I've just returned—with 11 other Columbians—from the Love and Fidelity Network's annual conference. We were reminded, exhorted, and inspired with talks ranging from an analysis of US demographic trends—did you know that the fertility rate among college-educated whites is only 1.6?—to an exposé on the sordid links between pornography and sex trafficking. In between we had an update on the next wave of judicial challenges to marriage and a reflection on friendship as love of the highest dignity.
One of the great themes of the conference—and one of the great misunderstandings of the human person in the Sexual Revolution—has to do with freedom. Are we most free when we are most autonomous? There's an extent to which singleness is a time of real freedom to meaningfully invest one's life in ways that married people have a harder time doing. But the freedom of virtue is worlds away from the "free," no-commitment voyeurism of pornography.

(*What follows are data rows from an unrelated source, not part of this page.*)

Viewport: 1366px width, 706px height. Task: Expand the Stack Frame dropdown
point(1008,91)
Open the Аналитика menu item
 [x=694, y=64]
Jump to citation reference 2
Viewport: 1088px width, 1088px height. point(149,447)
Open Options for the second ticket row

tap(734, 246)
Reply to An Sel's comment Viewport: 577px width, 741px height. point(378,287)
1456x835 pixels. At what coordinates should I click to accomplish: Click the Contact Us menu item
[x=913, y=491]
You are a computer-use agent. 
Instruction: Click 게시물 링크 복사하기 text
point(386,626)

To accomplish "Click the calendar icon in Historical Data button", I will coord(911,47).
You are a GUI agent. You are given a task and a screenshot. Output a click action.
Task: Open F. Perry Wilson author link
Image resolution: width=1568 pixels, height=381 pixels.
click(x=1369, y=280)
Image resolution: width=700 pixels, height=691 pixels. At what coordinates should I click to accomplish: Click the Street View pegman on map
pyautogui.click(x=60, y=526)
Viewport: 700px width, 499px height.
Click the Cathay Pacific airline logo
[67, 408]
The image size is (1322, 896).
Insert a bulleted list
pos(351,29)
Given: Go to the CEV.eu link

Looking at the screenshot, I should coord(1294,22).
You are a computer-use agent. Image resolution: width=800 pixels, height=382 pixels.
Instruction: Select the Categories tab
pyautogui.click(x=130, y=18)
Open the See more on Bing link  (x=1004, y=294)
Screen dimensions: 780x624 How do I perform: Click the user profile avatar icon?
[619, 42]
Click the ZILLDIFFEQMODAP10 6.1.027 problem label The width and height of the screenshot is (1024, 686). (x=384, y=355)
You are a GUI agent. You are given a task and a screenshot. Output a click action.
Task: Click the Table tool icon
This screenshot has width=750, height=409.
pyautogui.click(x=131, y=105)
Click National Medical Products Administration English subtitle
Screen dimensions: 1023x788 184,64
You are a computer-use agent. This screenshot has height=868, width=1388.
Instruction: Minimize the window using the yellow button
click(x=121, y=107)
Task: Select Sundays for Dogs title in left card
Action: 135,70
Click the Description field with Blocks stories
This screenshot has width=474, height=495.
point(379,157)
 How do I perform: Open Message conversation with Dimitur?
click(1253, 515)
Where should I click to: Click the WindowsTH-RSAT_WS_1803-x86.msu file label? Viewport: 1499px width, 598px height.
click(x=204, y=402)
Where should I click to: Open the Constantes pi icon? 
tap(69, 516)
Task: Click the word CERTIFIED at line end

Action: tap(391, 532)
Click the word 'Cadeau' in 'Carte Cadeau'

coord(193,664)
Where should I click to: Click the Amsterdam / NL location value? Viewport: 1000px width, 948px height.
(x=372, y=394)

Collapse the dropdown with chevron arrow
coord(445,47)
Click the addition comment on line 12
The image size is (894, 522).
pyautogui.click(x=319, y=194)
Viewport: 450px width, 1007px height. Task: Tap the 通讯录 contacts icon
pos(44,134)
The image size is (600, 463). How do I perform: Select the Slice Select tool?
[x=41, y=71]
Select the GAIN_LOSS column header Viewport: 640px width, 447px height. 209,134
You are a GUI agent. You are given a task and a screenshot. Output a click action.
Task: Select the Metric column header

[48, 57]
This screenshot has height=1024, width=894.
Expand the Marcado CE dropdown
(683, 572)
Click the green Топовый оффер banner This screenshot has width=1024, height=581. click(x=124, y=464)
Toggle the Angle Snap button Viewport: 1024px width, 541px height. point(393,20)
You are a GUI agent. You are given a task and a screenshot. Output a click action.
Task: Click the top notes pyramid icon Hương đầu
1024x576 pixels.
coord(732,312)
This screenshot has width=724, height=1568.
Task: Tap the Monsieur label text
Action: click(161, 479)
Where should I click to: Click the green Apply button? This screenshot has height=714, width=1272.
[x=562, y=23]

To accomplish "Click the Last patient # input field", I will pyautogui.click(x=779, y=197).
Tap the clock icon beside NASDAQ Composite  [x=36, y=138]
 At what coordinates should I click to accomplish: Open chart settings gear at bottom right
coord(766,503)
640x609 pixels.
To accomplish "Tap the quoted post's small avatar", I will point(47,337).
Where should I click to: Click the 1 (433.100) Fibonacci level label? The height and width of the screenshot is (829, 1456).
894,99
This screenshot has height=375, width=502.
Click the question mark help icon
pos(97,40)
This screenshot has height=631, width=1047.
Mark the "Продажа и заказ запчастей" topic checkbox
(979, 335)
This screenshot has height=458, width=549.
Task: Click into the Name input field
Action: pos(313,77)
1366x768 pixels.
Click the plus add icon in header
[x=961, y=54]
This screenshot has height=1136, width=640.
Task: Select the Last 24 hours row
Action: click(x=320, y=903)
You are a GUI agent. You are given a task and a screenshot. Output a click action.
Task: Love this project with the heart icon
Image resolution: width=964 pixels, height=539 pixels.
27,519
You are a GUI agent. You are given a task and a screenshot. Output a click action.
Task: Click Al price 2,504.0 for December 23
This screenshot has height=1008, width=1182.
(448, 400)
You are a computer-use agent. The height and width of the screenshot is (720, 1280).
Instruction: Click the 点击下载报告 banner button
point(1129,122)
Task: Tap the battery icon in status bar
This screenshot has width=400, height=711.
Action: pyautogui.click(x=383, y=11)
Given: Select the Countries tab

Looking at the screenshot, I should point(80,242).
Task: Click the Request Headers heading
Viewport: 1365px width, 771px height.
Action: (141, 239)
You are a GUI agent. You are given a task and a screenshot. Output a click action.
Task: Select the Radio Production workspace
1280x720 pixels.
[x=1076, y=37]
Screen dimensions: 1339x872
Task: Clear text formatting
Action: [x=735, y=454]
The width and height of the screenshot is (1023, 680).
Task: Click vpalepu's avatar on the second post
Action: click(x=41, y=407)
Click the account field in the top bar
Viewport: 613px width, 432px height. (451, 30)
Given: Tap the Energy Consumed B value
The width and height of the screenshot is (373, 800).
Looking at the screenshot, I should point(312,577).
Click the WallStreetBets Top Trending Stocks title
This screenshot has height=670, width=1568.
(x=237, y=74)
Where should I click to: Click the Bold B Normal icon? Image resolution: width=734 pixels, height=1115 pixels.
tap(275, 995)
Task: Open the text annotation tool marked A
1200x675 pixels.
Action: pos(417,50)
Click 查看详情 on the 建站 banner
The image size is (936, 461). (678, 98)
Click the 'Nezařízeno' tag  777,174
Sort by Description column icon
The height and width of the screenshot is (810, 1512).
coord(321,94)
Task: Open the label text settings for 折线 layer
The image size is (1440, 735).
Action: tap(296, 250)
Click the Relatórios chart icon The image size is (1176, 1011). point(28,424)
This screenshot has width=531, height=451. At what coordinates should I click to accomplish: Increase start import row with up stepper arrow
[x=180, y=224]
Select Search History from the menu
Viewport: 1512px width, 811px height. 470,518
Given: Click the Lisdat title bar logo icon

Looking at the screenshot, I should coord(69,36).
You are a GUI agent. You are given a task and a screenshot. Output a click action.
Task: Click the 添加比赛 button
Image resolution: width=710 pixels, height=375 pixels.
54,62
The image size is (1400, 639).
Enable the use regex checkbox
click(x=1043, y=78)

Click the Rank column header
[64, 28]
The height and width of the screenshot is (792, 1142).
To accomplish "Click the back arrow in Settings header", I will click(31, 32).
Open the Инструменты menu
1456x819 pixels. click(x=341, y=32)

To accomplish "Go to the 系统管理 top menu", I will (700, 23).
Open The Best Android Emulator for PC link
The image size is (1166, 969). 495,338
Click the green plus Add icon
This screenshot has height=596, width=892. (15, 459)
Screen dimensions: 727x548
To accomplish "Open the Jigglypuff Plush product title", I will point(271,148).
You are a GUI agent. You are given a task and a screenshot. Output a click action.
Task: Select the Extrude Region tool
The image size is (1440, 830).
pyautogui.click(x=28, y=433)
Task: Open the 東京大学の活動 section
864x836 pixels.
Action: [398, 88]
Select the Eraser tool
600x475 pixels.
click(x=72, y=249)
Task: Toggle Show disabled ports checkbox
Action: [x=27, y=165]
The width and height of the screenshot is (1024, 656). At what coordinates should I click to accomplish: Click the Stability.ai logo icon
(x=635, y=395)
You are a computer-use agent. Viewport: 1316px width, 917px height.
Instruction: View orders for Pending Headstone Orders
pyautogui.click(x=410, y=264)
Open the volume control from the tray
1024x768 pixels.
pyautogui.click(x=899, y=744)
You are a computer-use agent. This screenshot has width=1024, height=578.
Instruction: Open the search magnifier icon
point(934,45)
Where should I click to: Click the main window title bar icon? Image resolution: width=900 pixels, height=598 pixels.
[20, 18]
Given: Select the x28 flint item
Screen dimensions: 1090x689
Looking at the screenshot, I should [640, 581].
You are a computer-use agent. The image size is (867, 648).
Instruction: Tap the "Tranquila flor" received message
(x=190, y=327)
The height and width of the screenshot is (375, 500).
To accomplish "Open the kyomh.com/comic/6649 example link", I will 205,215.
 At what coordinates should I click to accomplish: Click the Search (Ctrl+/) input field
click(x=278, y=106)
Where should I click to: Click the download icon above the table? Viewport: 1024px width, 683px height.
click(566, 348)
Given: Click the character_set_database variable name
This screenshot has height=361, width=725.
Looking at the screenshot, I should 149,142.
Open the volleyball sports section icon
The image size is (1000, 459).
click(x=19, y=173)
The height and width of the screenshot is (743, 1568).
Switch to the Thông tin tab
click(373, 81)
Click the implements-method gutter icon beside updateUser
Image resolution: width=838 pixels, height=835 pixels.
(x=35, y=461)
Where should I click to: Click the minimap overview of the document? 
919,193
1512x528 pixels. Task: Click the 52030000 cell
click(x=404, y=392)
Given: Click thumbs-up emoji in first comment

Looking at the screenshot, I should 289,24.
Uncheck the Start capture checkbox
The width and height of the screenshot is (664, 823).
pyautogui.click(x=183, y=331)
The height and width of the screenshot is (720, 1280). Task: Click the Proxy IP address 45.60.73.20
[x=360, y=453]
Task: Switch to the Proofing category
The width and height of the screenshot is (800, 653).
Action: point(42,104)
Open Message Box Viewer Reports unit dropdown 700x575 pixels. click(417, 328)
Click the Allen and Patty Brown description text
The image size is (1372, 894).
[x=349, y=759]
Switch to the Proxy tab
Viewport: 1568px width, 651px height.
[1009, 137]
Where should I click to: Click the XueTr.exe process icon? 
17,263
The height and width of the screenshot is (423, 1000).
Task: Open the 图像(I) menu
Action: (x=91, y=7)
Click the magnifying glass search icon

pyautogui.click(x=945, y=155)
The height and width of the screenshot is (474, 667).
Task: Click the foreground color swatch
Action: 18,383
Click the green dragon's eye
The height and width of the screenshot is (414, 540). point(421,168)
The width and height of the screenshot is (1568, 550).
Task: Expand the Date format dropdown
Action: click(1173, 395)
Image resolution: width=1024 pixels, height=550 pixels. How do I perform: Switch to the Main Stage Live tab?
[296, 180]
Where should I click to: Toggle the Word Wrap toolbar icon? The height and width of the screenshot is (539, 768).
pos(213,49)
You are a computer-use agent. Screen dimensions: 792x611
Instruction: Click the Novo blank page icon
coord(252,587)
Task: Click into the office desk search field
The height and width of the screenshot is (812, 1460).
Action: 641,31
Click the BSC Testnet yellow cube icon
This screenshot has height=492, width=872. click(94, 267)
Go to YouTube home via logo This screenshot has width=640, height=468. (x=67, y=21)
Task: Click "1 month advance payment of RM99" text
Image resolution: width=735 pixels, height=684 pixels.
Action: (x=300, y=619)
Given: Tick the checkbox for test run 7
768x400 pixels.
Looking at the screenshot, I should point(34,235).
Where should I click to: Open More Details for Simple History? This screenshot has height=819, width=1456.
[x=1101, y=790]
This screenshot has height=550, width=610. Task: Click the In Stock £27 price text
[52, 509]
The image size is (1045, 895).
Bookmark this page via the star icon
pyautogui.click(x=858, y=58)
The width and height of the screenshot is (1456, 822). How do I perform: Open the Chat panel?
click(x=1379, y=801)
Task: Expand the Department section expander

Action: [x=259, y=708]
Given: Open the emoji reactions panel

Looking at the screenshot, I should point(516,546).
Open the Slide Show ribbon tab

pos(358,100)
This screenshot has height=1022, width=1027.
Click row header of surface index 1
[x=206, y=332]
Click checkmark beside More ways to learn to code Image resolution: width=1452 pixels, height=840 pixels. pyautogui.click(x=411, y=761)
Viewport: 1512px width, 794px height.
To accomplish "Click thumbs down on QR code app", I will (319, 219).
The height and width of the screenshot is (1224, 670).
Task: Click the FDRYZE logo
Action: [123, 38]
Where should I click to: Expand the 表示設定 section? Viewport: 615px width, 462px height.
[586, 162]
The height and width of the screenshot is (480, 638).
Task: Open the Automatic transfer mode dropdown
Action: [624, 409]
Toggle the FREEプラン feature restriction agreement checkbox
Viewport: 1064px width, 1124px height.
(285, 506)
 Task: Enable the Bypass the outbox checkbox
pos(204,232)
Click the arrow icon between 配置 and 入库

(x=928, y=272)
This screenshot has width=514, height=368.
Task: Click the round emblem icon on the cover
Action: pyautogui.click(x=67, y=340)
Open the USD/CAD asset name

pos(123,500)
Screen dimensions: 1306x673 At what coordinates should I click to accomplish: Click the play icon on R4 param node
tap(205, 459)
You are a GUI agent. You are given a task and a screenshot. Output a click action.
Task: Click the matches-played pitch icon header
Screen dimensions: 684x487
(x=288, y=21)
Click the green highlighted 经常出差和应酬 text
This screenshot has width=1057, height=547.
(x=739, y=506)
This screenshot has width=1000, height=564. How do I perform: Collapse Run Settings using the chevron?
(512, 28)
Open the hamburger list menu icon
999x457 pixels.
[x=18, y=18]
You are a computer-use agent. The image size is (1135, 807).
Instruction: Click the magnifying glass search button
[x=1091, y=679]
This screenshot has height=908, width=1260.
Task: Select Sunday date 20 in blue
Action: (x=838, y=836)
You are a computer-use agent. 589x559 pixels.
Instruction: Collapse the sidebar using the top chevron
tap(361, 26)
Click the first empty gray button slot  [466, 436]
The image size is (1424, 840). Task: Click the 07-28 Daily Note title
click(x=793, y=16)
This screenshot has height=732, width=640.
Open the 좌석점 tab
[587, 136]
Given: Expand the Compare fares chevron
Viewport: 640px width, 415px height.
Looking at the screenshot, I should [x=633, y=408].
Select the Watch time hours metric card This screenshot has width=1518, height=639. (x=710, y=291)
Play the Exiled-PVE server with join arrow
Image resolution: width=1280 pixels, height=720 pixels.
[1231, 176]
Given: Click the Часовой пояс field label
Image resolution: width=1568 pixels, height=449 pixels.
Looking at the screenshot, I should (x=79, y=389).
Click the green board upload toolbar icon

This week I get to read two of the great epics of the Western poetic tradition, Paradise Lost and the Song of Roland. When Abidiel, a loyal angel, reprimands Satan for his rebellion, he warns him that freedom without obedience to God is delusional:
This is servitude,
To serve th' unwise, or him who hath rebelled
Against his worthier, as thine now serve thee
Thyself not free, but to thyself enthralled (VI. 178-81)
We can, and do, enthrall ourselves to ourselves, wrapping ourselves up in the most twisted and petty desires of our perennially selfish hearts. Only faithful, committed love of neighbor, friend, family, and God can break us free.